If you want to dig deeper than my Dummies Guide C level have a look at some of the great work by https://github.com/orgs/42io/repositories
Which is very interesting for me as already thinking this guy is C amazing but I am pretty sure I can make those datasets much better for noise and operation.

rolyan_trauts · March 3, 2022, 7:00am

Probably one of the best implementations of a various beamformers, agc, ns I have seen https://github.com/athena-team/athena-signal and its quite likely the addition portaudio or piped input isn’t that much work for someone with a smattering of C.

It will be an age before I get to that level and around to it as I am trying to get to grips with ESP32.
But if anyone fancies adding streaming to something like the above which is not much more than chunking frames with efficient optimised code please do and release as standalone for all to use.

Athena grabs 128 frames at a time which is 8ms chunks which with a modicum of knowledge should not be that hard to do.
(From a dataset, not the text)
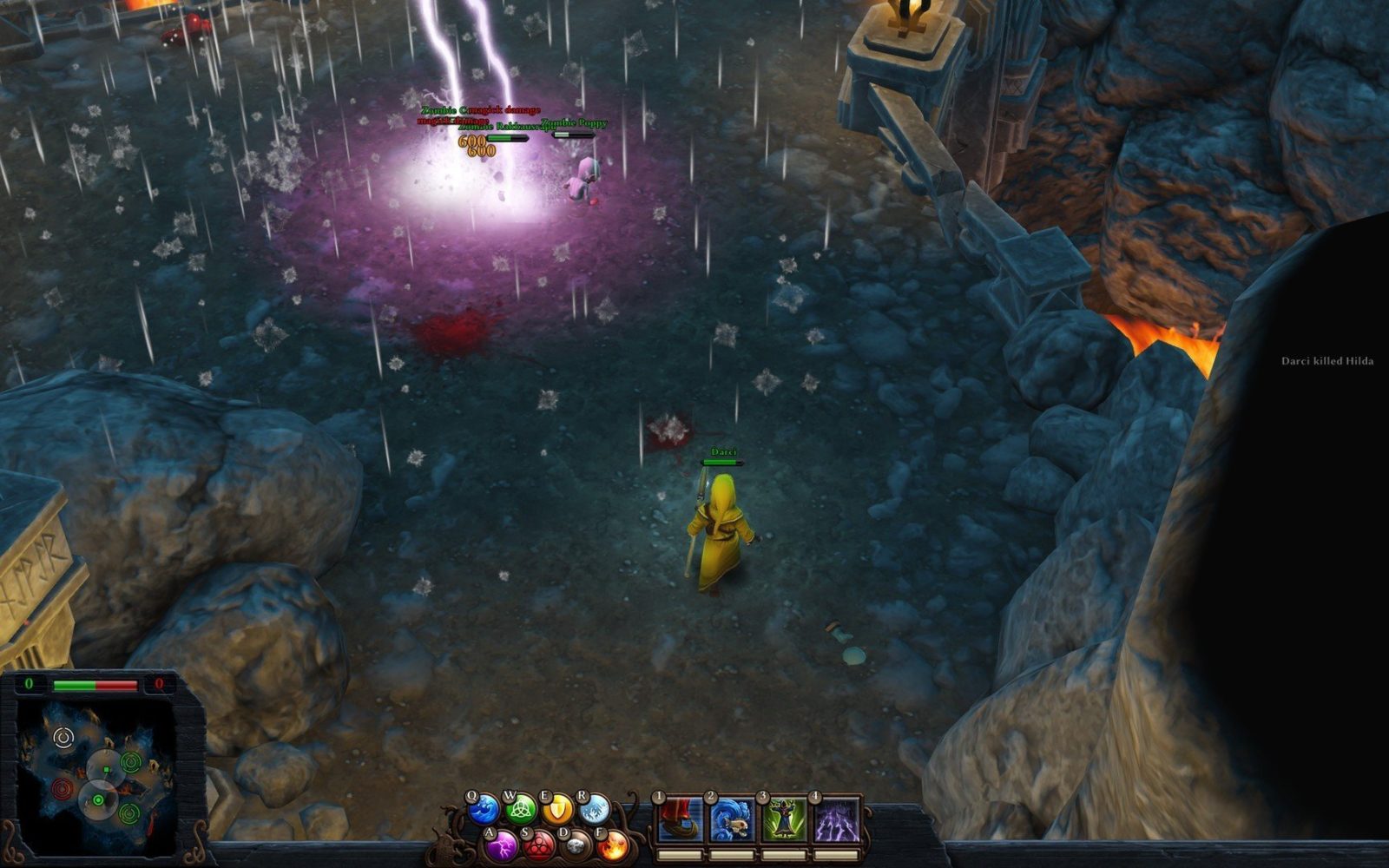
Task: Use the water wave fish magick
Action: (x=732, y=820)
Commercially there are a rake of offerings and apart from research python code there is a huge hole in the linux ecosphere for optimised libs to do what has become a pretty common HMI.

If that was done or even better the great hybrid of athena and https://github.com/breizhn/DTLN in https://github.com/avcodecs/DTLNtfliteC then the Zero2 & Pi3A+ with the respeaker 2mic / 4mic hat is not microcontroller cheap but an extra $10-20 for many is no big deal for ease and added horsepower which it has in bundles but not enough for python research code.

It been a complete mystery why the many source repos have not been adapted to streaming interfaces and that adopted linux libs don’t already exist and its shocking to realise it is purely a lack of coding ability to port what already exists without even need for innovation!
I still think station side targeted voice extraction would still further enhance that greatly but just some simple efficient audio input algs for KWS ‘ears’ is such a basic need.